Challenge 1
In the Proposition 9 column, restate the text starting with "ON TUESDAY, NOVEMBER" and going on through "ballot was cast.", substituting "electors" for "voters".
Challenge 2
List every year that appears in the Proposition 9 column, including its header.
--- START OF Passage ---
Fortnightly Magazine - November 1 1998

ON TUESDAY, NOVEMBER 3, THREE WEEKS AFTER I wrote this column, California voters narrowly defeated Proposition 9. In case you missed it, that was the ballot initiative that would have cut off funding for nuclear power in California through securitization or any other fancy financing for stranded costs. A "yes" vote would have told utilities, in effect, to "take these bonds and shove it."

But the voters said "no," however, and I'll tell you why - even before the first ballot was cast.

In the end, Prop 9 failed for the same reason that George McGovern lost to Richard Nixon in 1972. The moment had come and gone. As McGovern discovered, the anti-war passions of 1968 could not be rekindled four years later to spark a crusade and a run for President. The war, in fact, was already over. We just didn't know it yet. Today, as then, crusades have fallen out of fashion. Are utilities getting a free ride? Maybe, but who believes that's more important than risking chaos in bond markets?
--- END OF Passage ---
--- START OF Supplied material ---
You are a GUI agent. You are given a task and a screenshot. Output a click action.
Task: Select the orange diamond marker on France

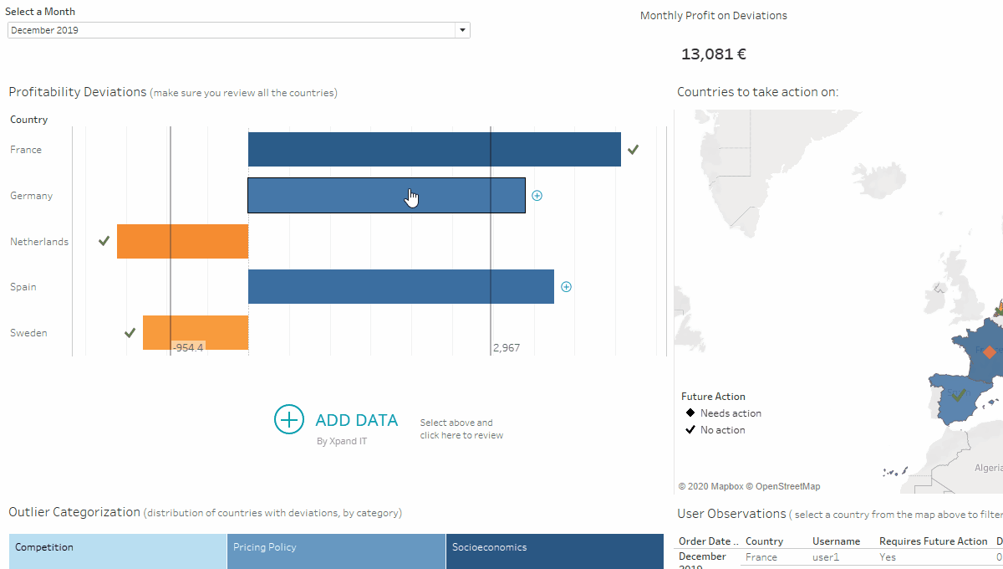(x=990, y=351)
--- END OF Supplied material ---
Exercise solution 1
ON TUESDAY, NOVEMBER 3, THREE WEEKS AFTER I wrote this column, California electors narrowly defeated Proposition 9. In case you missed it, that was the ballot initiative that would have cut off funding for nuclear power in California through securitization or any other fancy financing for stranded costs. A "yes" vote would have told utilities, in effect, to "take these bonds and shove it."

But the electors said "no," however, and I'll tell you why - even before the first ballot was cast.

Exercise solution 2
1998, 1972, 1968